▶ _DATA SUPPLIED_:

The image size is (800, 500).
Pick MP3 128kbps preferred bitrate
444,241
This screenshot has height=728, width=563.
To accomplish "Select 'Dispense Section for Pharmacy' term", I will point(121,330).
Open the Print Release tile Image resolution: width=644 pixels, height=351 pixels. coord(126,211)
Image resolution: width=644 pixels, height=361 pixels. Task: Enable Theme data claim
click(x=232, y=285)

* * *

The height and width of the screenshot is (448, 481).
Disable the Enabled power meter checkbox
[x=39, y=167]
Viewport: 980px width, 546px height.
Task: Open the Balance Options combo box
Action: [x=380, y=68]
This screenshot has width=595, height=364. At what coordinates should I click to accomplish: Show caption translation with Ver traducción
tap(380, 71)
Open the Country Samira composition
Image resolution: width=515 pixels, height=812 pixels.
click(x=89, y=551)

▶ _YOUR INSTRUCTIONS_:
Above are the records; print exactly the lines from the line with "The image size is (800, 500)." to the line with "Open the Print", including both, and nothing else.

▶ _WRITTEN RESPONSE_:
The image size is (800, 500).
Pick MP3 128kbps preferred bitrate
444,241
This screenshot has height=728, width=563.
To accomplish "Select 'Dispense Section for Pharmacy' term", I will point(121,330).
Open the Print Release tile Image resolution: width=644 pixels, height=351 pixels. coord(126,211)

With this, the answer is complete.